What is needed
In the records below, begin at the line that has "Task: Pick the gina.txt file entry" and stop after the line that has "Image resolution: width=976"; quote those lines verbatim and nothing more.

Material provided
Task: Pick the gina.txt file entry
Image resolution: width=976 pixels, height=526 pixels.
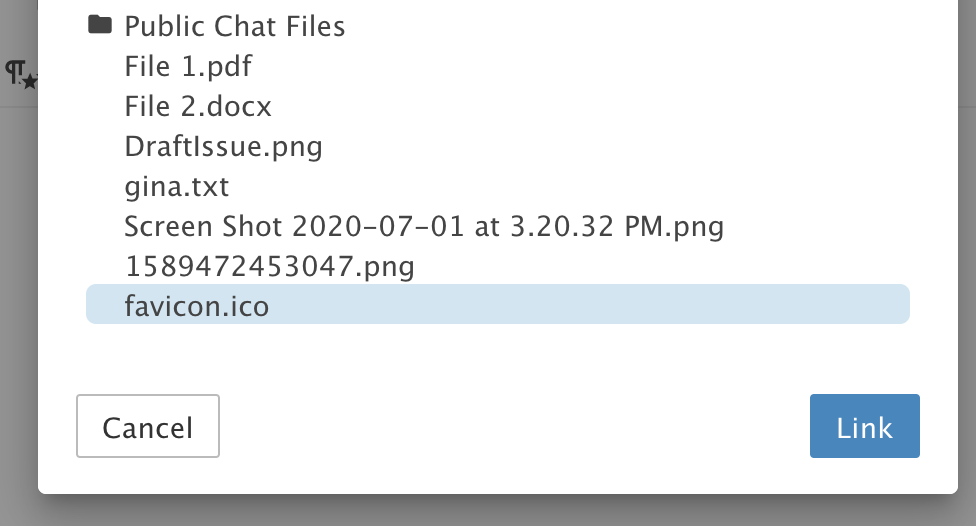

* * *

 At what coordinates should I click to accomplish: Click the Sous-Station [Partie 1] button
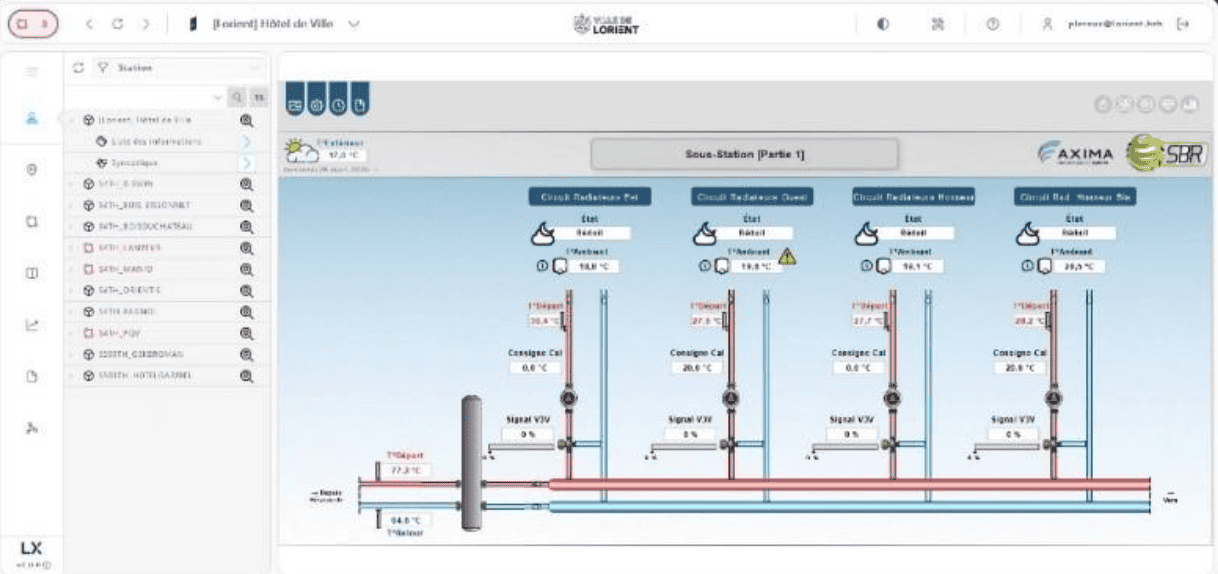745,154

* * *

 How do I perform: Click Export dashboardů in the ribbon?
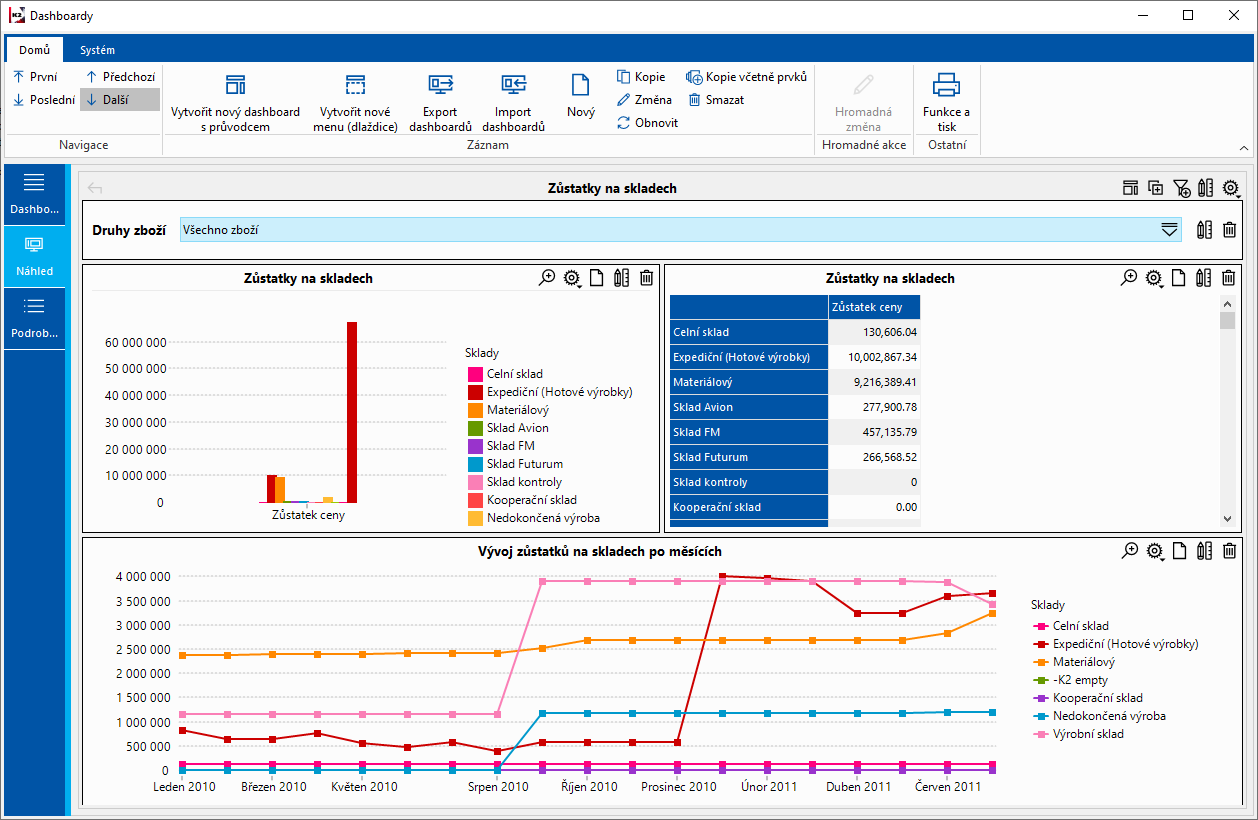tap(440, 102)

Response below
Task: Pick the gina.txt file entry
Image resolution: width=976 pixels, height=526 pixels.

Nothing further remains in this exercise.